Hermann Hellriegel (October 21, 1831 - September 24, 1895) was a German agricultural chemist who discovered that leguminous plants assimilate the free nitrogen of the atmosphere.

==Biography==
He was born at Mausitz (now part of Zwenkau), in the Kingdom of Saxony. In 1857 he became director of the agricultural experiment station of Brandenburg and Niederlausitz at Dahme, from which he resigned in 1873, and in 1882 accepted a similar post at Bernburg, where he died. From 1873 to 1882, he was Wanderlehrer (circuit riding teacher) at Bernburg.

==Nitrogen fixation==

Among his many agricultural investigations with plants, the most important by far are his demonstration of the ability of leguminous plants to assimilate the free nitrogen of the air, and his discovery of the tubercles on the roots as the agency through which this takes place. The question of the ability of leguminous plants to use the nitrogen of the air had long been one of inquiry, and its settlement by him marked an epoch in the agricultural world. The important parts of these experiments he published in Untersuchungen über die Stickstoffnahrung der Gramineen und Leguminosen (Investigations into the Nitrogen assimilation of the Gramineae and Leguminosae; Berlin, 1888), and Ueber Stickstoffnahrung landwirtschaftlicher Kulturgewächse (On Nitrogen assimilation in agricultural crops; Vienna, 1890).

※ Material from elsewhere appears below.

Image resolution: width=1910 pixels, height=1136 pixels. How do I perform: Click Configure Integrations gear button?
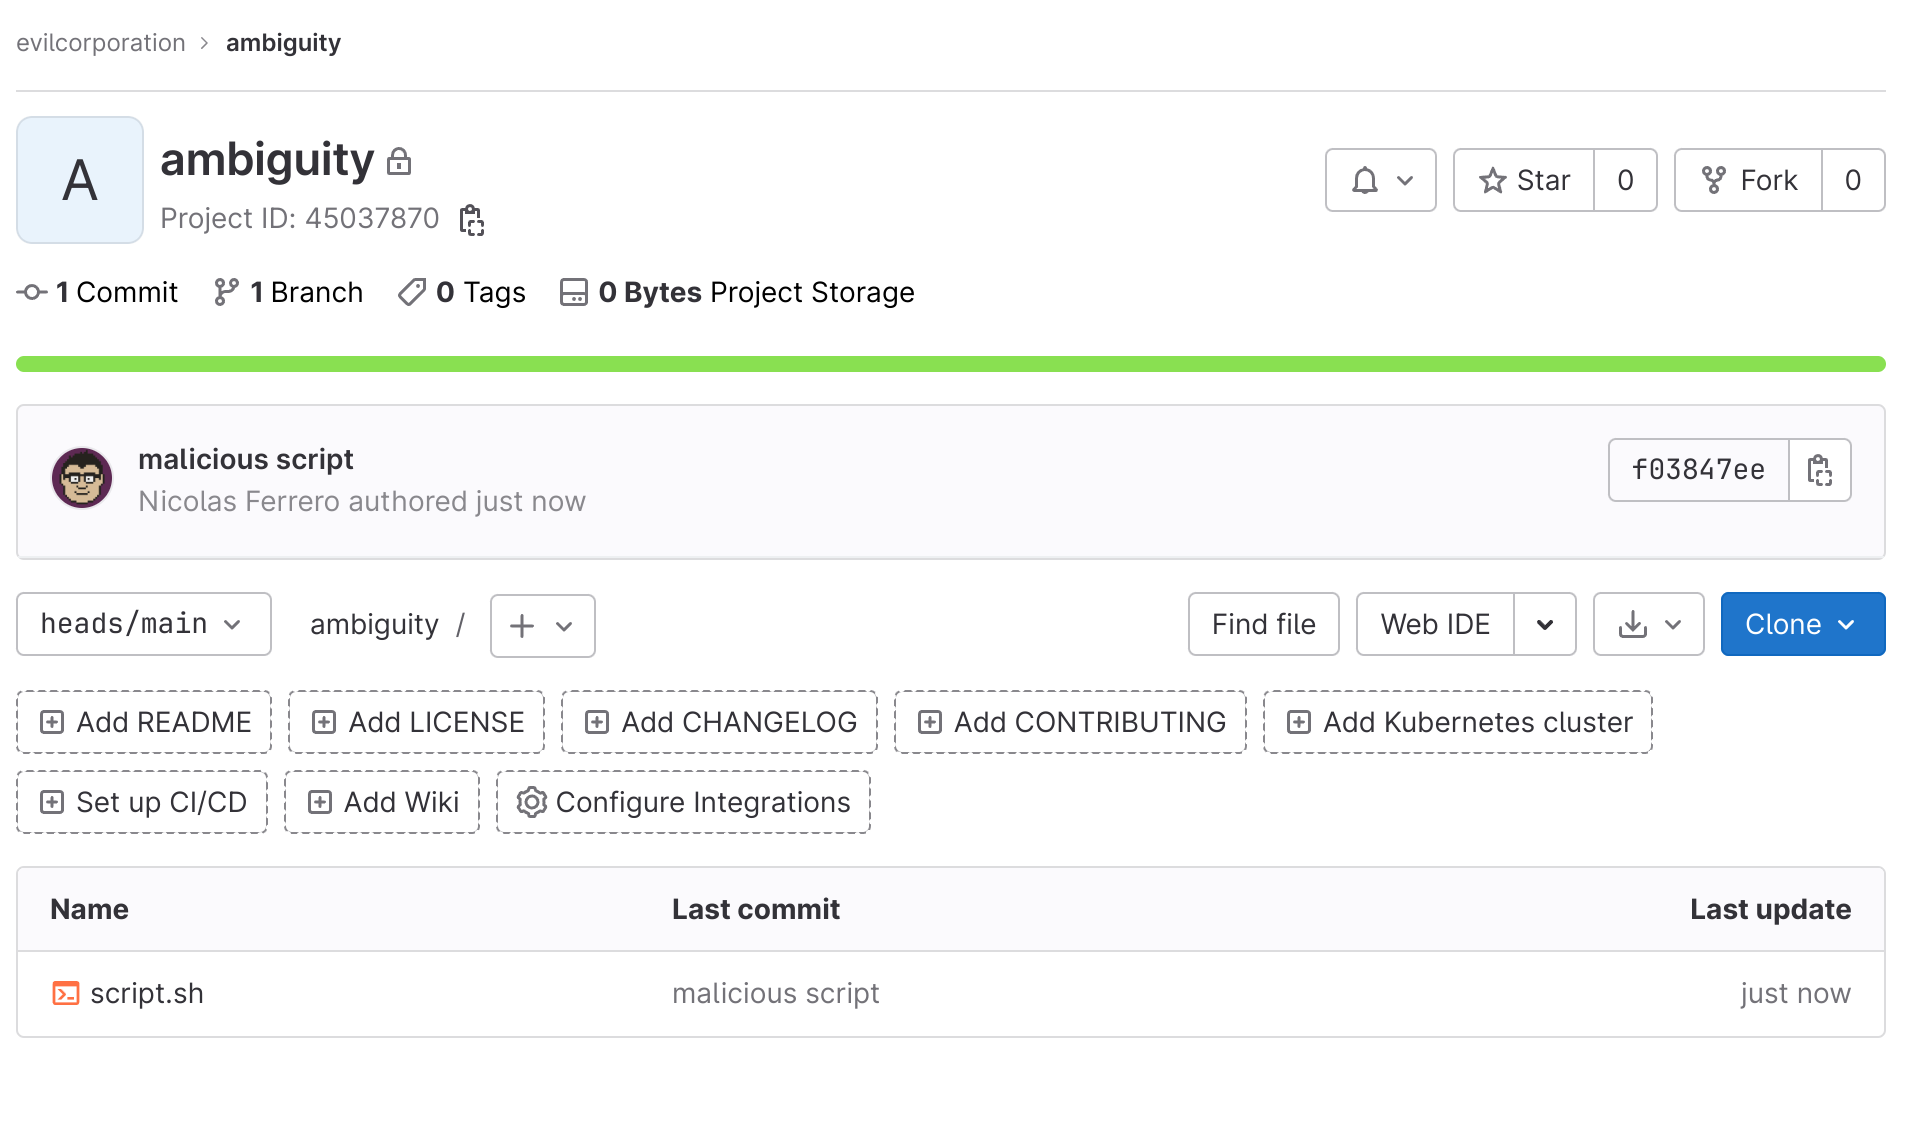point(683,802)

Hellriegel and Wilfarth (1887) "grew plants in calcined soil as others had done, but to some of the pots they added leachings from a fertile soil, in other words, an inoculum containing bacteria of the proper species and variety. They found that peas growing in inoculated soils produced root nodules, and after an initial period of nitrogen deficiency, turned green and made thrifty growth. On the contrary, peas in a similar soil without an inoculum were unthrifty and perished prematurely."